Thema: Dampfloks: Informativer Frühschoppen der Eisenbahnfreunde

Thema: Dampfloks : Informativer Frühschoppen der Eisenbahnfreunde

Weniger einen Vortrag, vielmehr ein Gespräch in familiärer Atmosphäre führte Dietrich Nikel am vergangenen Sonntagvormittag im Foyer des Servicepunkts im EVS-Gebäude am Stolberger Hauptbahnhof mit 20 weiteren Eisenbahnfreunden, die ihrerseits die Präsentation mit eigenem Wissen ergänzten.

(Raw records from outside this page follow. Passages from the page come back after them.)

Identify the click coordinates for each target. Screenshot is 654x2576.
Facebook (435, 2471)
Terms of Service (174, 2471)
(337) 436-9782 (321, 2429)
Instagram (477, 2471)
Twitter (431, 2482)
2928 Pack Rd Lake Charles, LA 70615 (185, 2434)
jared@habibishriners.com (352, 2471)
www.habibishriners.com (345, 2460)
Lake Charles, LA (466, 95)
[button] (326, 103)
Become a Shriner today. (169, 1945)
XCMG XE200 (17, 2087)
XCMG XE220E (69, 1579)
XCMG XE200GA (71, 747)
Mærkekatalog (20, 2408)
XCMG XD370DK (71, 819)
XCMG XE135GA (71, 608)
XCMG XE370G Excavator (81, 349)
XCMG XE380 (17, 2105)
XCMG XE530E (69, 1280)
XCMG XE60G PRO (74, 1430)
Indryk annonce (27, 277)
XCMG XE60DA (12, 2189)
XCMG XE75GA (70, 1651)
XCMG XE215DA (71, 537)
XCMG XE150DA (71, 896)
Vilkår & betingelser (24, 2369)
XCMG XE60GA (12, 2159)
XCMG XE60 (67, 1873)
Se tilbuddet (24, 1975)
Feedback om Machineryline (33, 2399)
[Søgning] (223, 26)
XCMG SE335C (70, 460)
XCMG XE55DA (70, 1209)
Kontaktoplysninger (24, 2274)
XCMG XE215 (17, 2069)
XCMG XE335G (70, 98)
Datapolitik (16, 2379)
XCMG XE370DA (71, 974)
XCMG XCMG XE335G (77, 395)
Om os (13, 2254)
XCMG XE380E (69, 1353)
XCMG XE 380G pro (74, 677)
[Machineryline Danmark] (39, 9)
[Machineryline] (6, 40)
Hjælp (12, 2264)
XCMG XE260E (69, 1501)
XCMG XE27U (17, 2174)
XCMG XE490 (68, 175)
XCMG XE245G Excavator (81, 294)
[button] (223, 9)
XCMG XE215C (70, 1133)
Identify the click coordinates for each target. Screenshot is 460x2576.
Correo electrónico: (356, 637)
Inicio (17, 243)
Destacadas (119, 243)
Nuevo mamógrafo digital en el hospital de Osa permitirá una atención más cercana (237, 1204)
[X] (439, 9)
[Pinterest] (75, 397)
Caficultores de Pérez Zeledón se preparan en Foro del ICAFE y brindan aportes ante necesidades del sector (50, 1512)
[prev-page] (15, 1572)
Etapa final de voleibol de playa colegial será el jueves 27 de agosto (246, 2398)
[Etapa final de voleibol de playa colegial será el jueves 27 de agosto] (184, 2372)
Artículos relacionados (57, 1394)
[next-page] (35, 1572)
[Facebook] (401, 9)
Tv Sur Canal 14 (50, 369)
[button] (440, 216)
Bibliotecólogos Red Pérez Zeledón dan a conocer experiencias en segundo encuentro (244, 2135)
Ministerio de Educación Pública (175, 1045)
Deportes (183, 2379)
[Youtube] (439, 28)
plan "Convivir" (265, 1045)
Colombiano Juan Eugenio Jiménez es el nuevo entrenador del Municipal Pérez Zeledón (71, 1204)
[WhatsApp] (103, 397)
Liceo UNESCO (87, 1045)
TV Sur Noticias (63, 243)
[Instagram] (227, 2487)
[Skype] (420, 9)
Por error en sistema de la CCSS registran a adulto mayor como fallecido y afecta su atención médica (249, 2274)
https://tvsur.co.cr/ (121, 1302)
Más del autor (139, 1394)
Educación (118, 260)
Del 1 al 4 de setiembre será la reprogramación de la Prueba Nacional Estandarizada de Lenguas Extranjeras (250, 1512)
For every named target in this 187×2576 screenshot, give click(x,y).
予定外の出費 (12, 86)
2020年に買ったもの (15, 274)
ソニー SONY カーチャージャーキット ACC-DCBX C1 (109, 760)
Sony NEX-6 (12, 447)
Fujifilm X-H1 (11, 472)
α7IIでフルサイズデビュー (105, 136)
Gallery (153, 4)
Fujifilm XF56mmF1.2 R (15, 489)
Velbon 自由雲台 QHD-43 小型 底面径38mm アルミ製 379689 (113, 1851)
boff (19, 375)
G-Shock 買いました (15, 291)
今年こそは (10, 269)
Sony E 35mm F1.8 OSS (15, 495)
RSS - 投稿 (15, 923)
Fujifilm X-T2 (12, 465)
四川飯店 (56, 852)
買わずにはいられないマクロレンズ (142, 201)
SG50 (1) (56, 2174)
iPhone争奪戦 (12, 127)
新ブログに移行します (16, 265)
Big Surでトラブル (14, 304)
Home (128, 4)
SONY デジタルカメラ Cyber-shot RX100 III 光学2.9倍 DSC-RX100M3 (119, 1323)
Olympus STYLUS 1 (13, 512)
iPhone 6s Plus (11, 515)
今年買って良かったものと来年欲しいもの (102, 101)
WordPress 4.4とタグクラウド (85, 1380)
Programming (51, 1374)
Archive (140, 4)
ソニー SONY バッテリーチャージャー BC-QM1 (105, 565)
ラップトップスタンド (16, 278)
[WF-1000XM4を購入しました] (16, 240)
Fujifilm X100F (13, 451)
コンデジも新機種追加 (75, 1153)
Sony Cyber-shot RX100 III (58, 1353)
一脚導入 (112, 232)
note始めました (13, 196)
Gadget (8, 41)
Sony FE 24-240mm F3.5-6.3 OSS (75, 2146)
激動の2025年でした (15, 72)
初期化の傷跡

Beim Frühschoppen der Eisenbahnfreunde erfreute Nikel, der zurzeit in Würselen lebt, das Publikum mit Aufnahmen seiner Reisen im Sommer 1967 und Herbst 1977, als er auf der Suche nach den letzten Dampflokmotiven von Bayern nach Italien und Österreich reiste, nachdem die Deutsche Bundesbahn den Einsatz von Dampflokomotiven weitestgehende beendete.

„Sie waren einfach nicht mehr zeitgemäß, weil die Technik zu aufwendig und die Wartung zu teuer war“, erläutert Nikel. In seiner Präsentation vermittelte er dem Publikum den Aufbau von Dampflokomotiven, präsentierte verschiedene Systeme der Zahnradbahn und zeigte circa 150 historische Aufnahmen von unzähligen Maschinen verschiedenster Baureihen in beeindruckender Kulisse von beispielsweise österreichischen Bergen.

Nikel erheiterte das Publikum darüber hinaus mit einem Foto von ihm vor dem Ortsschild des im österreichischen Bundesland Kärnten liegenden Nikelsdorf und weiteren Anekdoten seiner Reisen wie eine Mitfahrt auf einer Lokomotive mit einem österreichischen Lokführer. Tonbandaufnahmen von Geräuschen der Zahnradlokomotiven, die er während seiner Reisen mit einem Tonbandgerät aufnahm, bereicherten seine audiovisuelle Präsentation.

50. Frühschoppen

Nikel entdeckte seine Leidenschaft für Eisenbahnen nach eigenen Angaben im Kindesalter: „Als kleiner Junge wohnte ich mit meinen Eltern in Bayern nah an einer Bahnstrecke und bin da immer ausgeflippt, wenn die Bahn kam“, sagt der ehemalige Fluglotse. Ab diesem Zeitpunkt habe er Literatur über Dampfloks verschlungen.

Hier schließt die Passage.